▸ **Your instructions**:
After locating the line with "Perth (277, 2521)" in the data that follows, return it and every later line exactly, up to and including the line with "Adelaide clinic (482, 1418)".
Segment Start: Records for this exercise
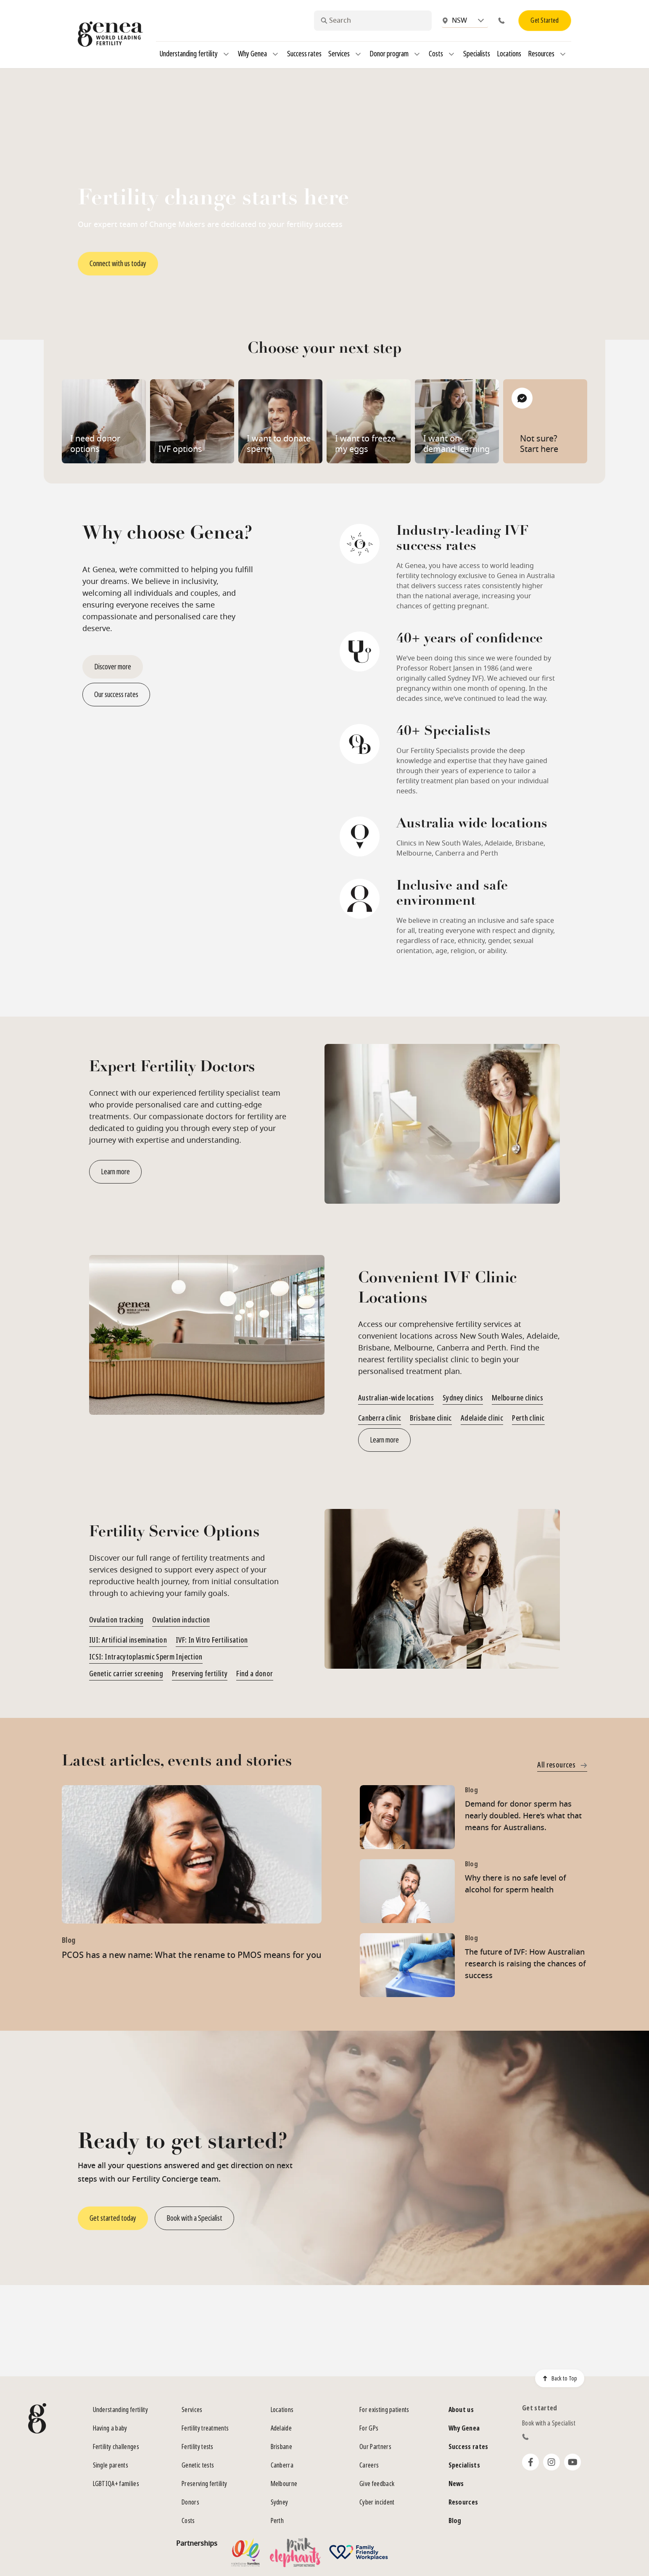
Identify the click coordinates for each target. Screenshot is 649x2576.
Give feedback (376, 2484)
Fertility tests (198, 2447)
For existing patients (384, 2410)
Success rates (304, 53)
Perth (277, 2521)
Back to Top (559, 2378)
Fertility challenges (116, 2447)
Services (345, 53)
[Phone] (503, 20)
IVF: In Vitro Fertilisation (212, 1640)
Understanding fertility (195, 53)
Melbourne (284, 2484)
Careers (369, 2465)
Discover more (112, 666)
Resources (548, 53)
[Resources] (563, 54)
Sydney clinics (463, 1397)
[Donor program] (417, 54)
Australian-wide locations (396, 1397)
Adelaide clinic (482, 1418)
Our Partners (375, 2447)
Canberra (282, 2465)
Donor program (395, 53)
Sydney (279, 2502)
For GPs (368, 2428)
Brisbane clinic (430, 1418)
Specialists (476, 53)
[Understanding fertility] (226, 54)
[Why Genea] (275, 54)
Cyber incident (376, 2502)
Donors (190, 2502)
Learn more (115, 1171)
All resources (562, 1765)
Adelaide (281, 2428)
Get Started (544, 20)
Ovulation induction (181, 1619)
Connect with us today (118, 263)
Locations (509, 53)
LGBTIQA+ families (116, 2484)
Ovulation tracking (116, 1619)
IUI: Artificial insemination (128, 1640)
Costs (442, 53)
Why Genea (259, 53)
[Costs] (451, 54)
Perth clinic (528, 1418)
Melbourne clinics (517, 1397)
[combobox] (373, 21)
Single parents (110, 2465)
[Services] (358, 54)
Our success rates (116, 694)
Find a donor (254, 1673)
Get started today (113, 2218)
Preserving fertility (199, 1673)
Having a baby (110, 2428)
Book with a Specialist (194, 2218)
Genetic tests (198, 2465)
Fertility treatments (205, 2428)
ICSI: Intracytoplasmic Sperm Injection (146, 1656)
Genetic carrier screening (126, 1673)
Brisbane (282, 2447)
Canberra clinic (379, 1418)
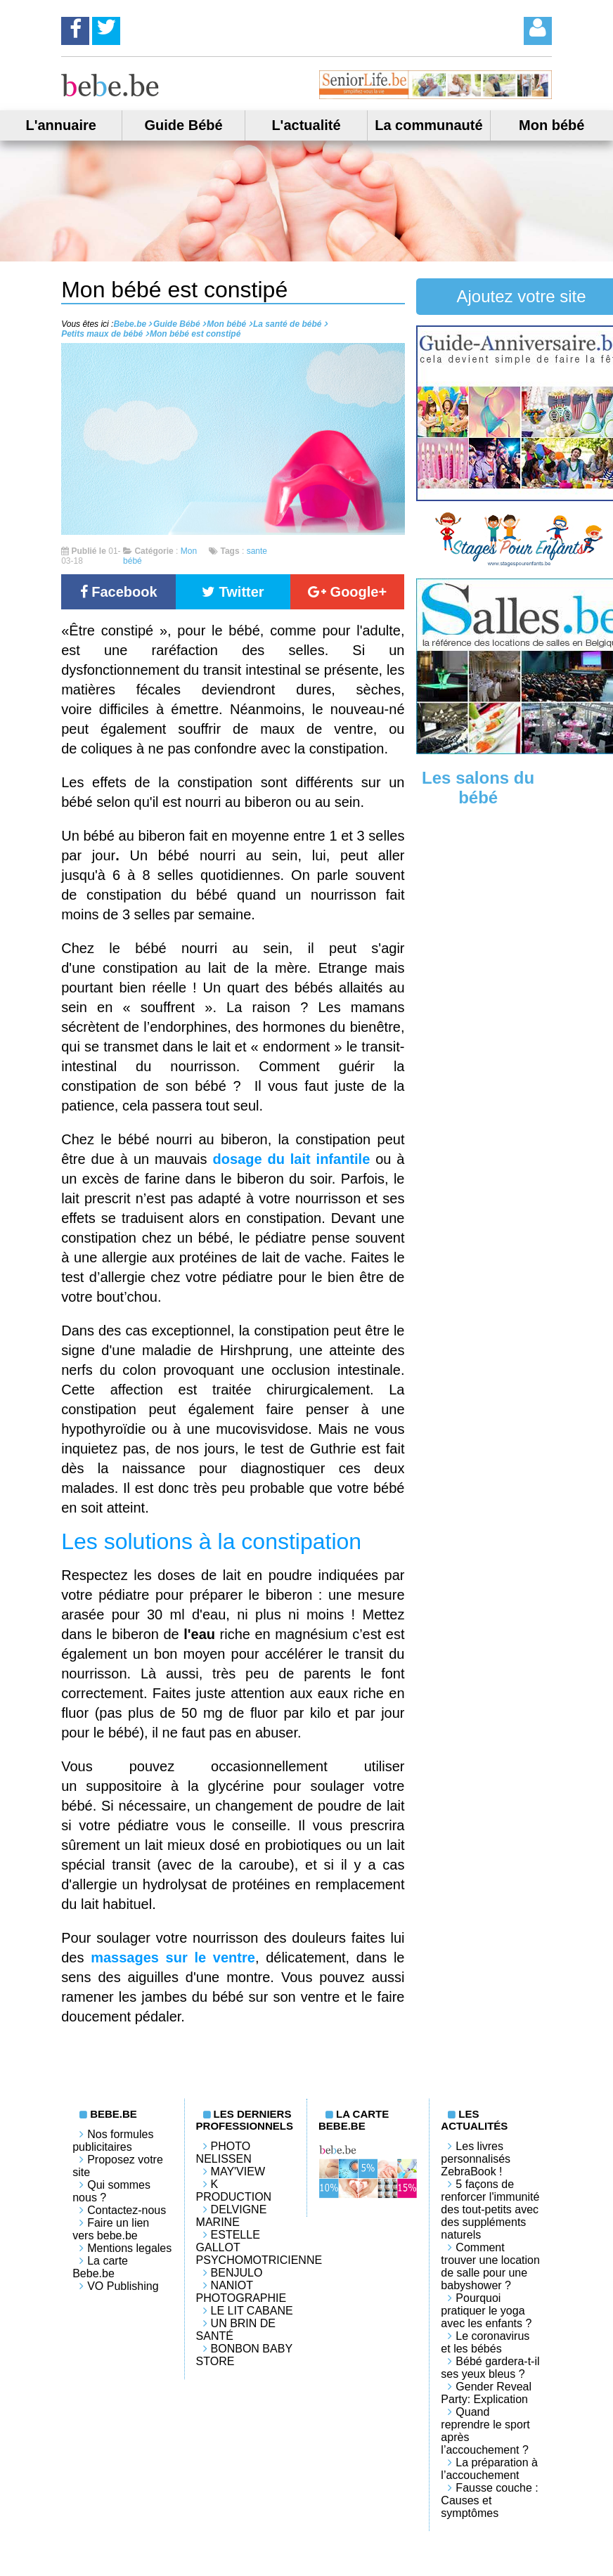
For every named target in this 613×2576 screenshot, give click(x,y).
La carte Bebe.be (100, 2267)
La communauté (428, 125)
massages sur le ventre (173, 1957)
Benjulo (237, 2273)
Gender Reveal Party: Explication (486, 2393)
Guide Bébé (184, 125)
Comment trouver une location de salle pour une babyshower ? (490, 2266)
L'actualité (305, 125)
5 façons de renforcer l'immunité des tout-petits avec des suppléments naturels (490, 2209)
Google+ (347, 592)
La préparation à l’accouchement (489, 2469)
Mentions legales (129, 2248)
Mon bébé (551, 125)
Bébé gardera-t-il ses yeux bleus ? (490, 2367)
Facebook (118, 592)
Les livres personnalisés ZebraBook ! (475, 2158)
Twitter (233, 592)
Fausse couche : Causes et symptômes (489, 2500)
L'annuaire (61, 125)
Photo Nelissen (224, 2152)
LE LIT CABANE (252, 2311)
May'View (238, 2171)
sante (257, 551)
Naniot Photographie (241, 2291)
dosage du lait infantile (293, 1159)
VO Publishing (122, 2286)
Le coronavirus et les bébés (485, 2342)
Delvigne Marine (231, 2215)
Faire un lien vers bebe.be (110, 2229)
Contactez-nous (126, 2210)
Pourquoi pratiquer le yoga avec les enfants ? (486, 2310)
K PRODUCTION (234, 2190)
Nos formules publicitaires (112, 2140)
Segment End: Records for this exercise
▸ **Exercise answer**:
Perth (277, 2521)
Back to Top (559, 2378)
Fertility challenges (116, 2447)
Services (345, 53)
[Phone] (503, 20)
IVF: In Vitro Fertilisation (212, 1640)
Understanding fertility (195, 53)
Melbourne (284, 2484)
Careers (369, 2465)
Discover more (112, 666)
Resources (548, 53)
[Resources] (563, 54)
Sydney clinics (463, 1397)
[Donor program] (417, 54)
Australian-wide locations (396, 1397)
Adelaide clinic (482, 1418)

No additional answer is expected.